摘录
____

Entry* FindEntry(HashDictionary* hd,char* key)
{ 
	int index=FindEntryIndex(hd,key);
	if(index>=0)
	{
		return &hd->entrys[index];
	}
	return 0;
}

bool Remove(HashDictionary* hd,char* key) 
{
	int hashCode = GetHashCode(key) & 0x7FFFFFFF;
	int bucket = hashCode % hd->bucketslength;
	int last = -1;
	for (int i = hd->buckets[bucket]; i >= 0; last = i, i = hd->entrys[i].next) {
		if (hd->entrys[i].hashCode == hashCode && strcmp(hd->entrys[i].key,key)==0) {
			if (last < 0) {
				hd->buckets[bucket] = hd->entrys[i].next;//如果第一个
			}
			else {
				hd->entrys[last].next = hd->entrys[i].next;
			}
			hd->entrys[i].hashCode = -1;
			hd->entrys[i].next = hd->freeList;//串连逻辑删除链表
			memset(hd->entrys[i].key,0,20);
			hd->entrys[i].value =0;
			hd->freeList = i;
			hd->freeCount++;
			return true;
		}
	}
		return false;

}

bool ContainsKey(HashDictionary* hd,char* key)

____

存储数据
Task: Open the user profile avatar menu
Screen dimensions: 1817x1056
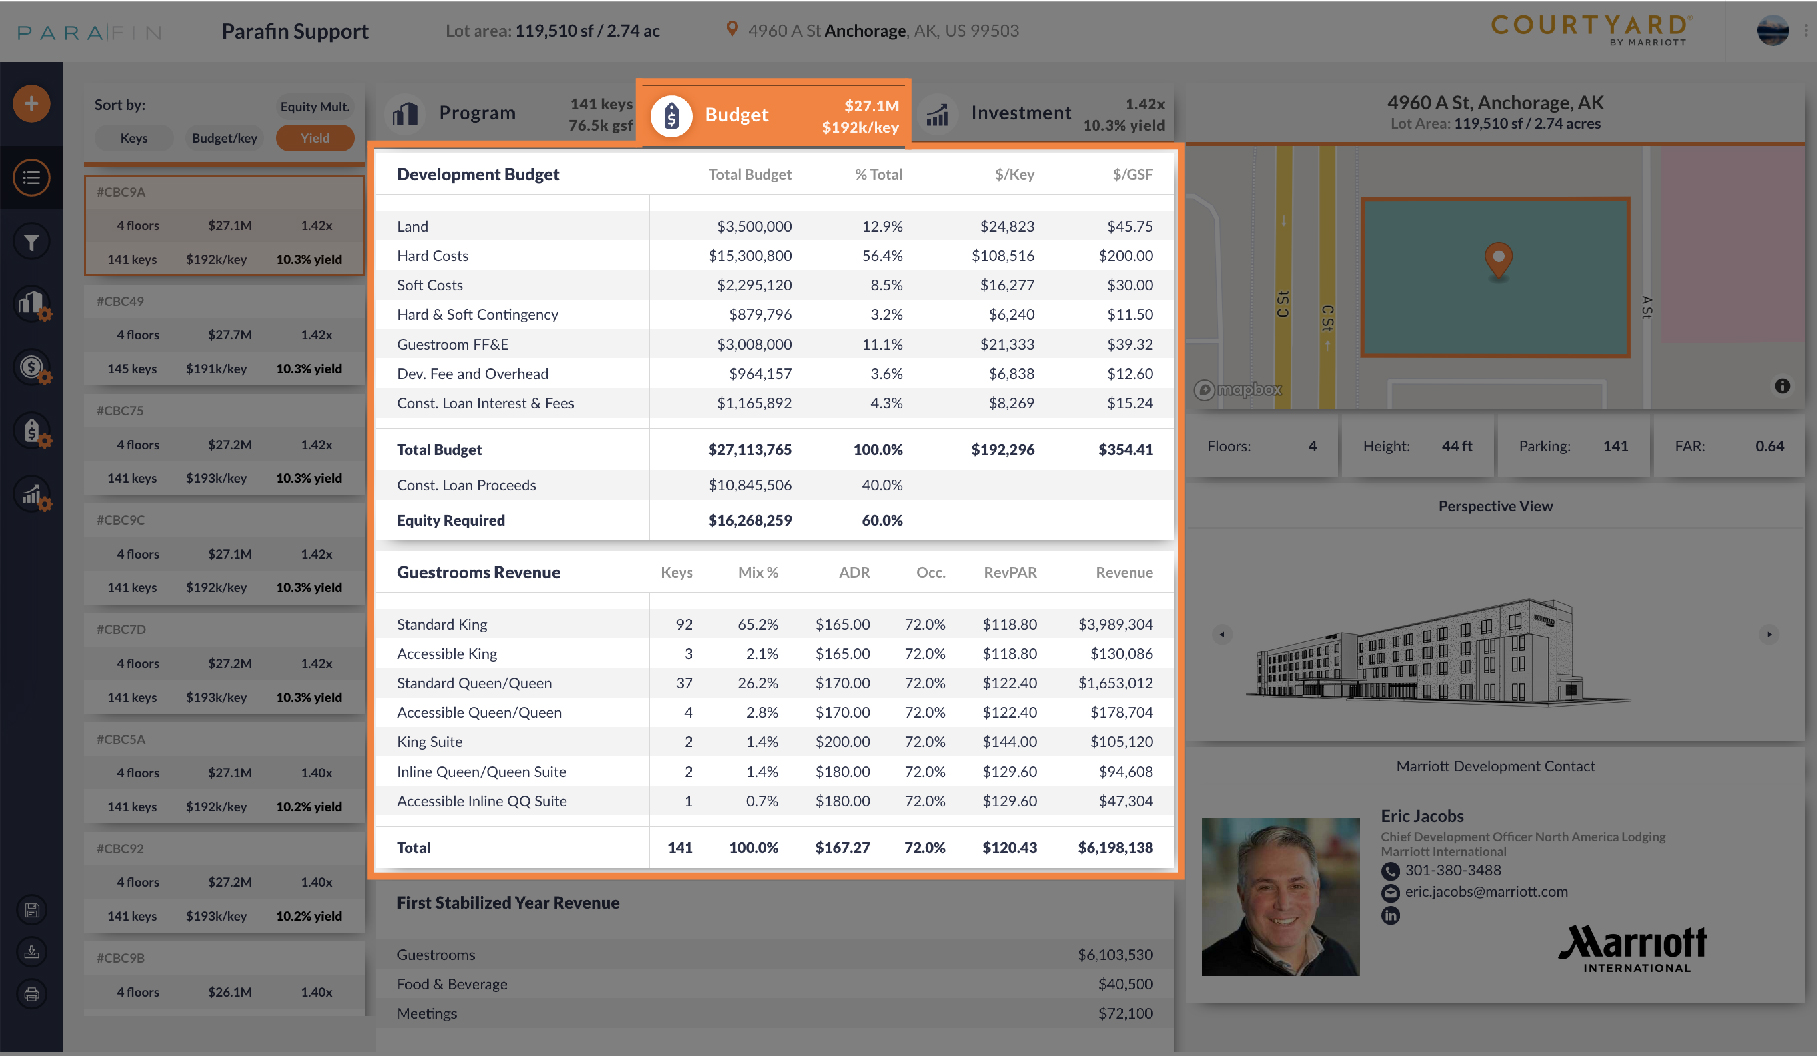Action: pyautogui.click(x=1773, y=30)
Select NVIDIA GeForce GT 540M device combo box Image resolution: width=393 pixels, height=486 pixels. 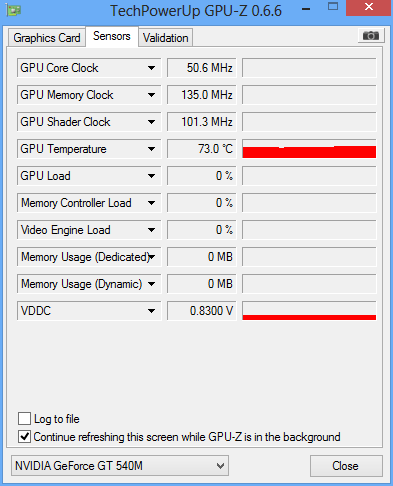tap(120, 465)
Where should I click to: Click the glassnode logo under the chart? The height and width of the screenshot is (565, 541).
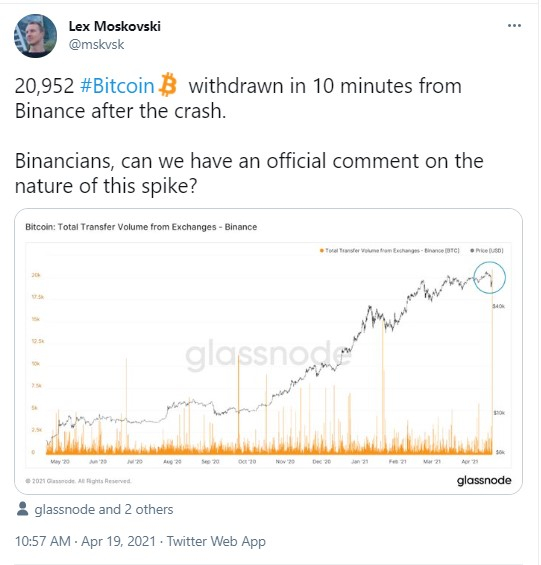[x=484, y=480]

____

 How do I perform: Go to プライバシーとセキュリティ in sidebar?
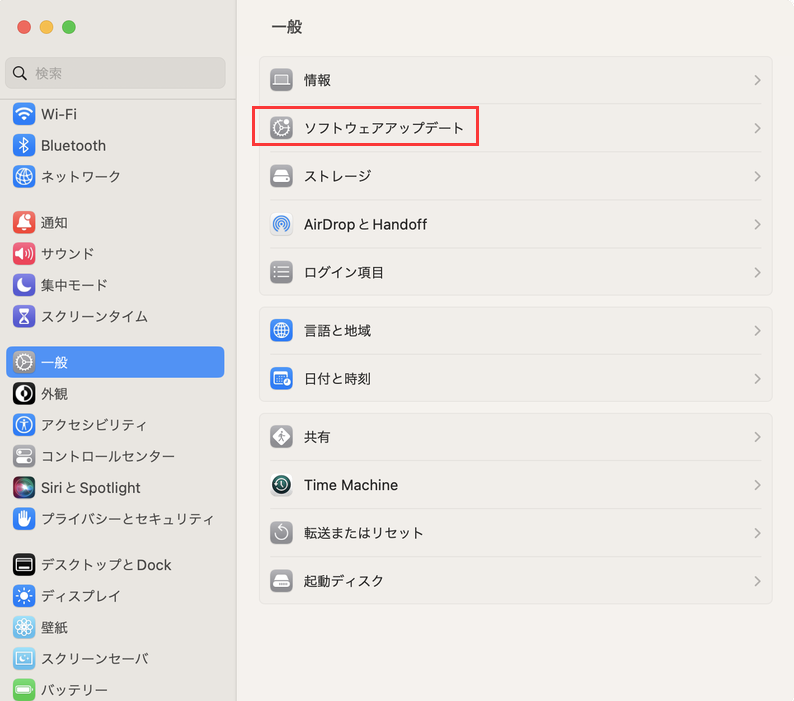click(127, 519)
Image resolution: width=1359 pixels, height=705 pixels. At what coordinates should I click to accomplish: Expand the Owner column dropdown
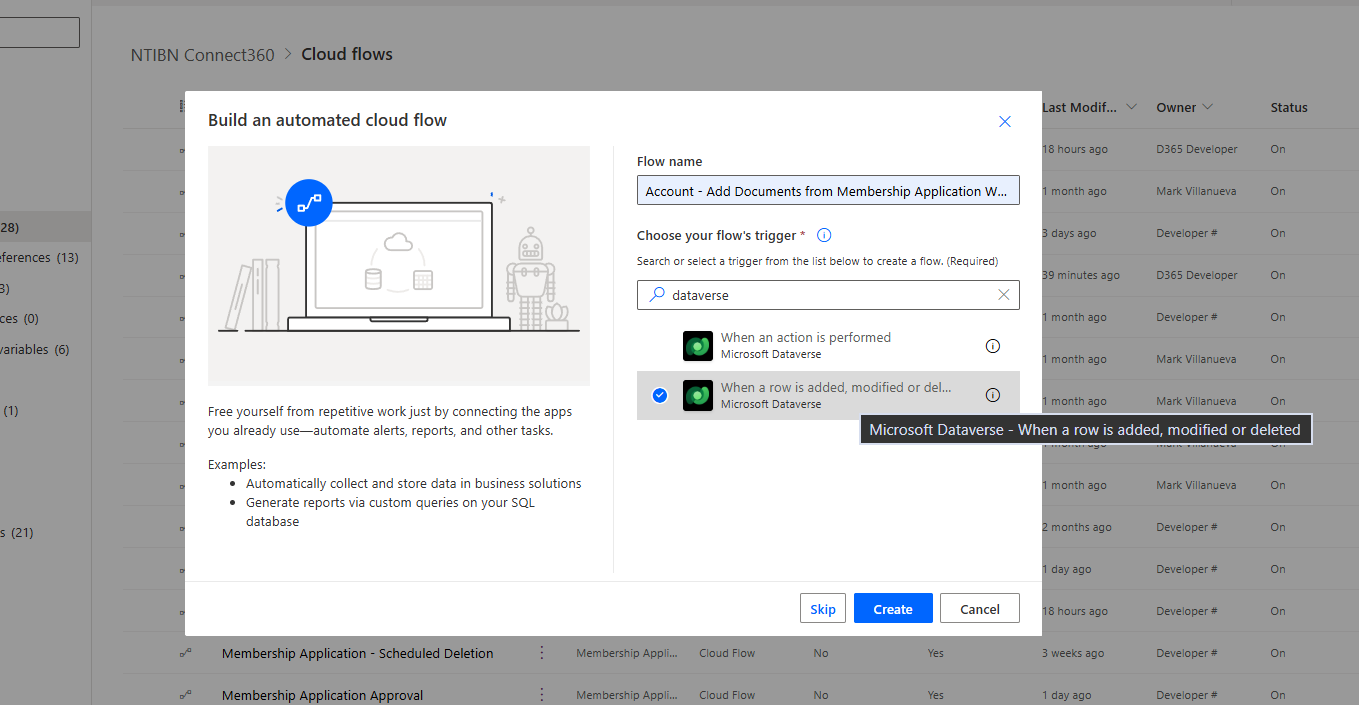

____

问题
**1.** 在哈希字典代码的 Remove 函数中，找到匹配的键以后，该条目的 hashCode 被赋为什么值？
**2.** 请从哈希字典代码停下的地方接着写下去。

任务结果
**1.** 被赋为 -1。

**2.**
{
	return FindEntryIndex(hd,key) >= 0;
}

int GetCount(HashDictionary* hd)
{
	return hd->count-hd->freeCount;
}

void GetAllKey(HashDictionary* hd,char* allkey)
{
	
	int length=(hd->count-hd->freeCount);
	memset(allkey,0,KEYSIZE*length);
	int bytelength=KEYSIZE*length;
	for (int i = 0; i < hd->entryslength; i++)
	{
		if(hd->entrys[i].hashCode!=-1)
		{
			//strcat_s(allkey,bytelength,hd->entrys[i].key);
			memcpy_s(allkey+i*KEYSIZE,bytelength,hd->entrys[i].key,KEYSIZE);
		}
	}

}

测试代码

// testDic.cpp : 定义控制台应用程序的入口点。
//

#include "stdafx.h"
#include "HashDictionary.h"
#include <malloc.h>
#include <Windows.h>
#include<time.h>
int _tmain(int argc, _TCHAR* argv[])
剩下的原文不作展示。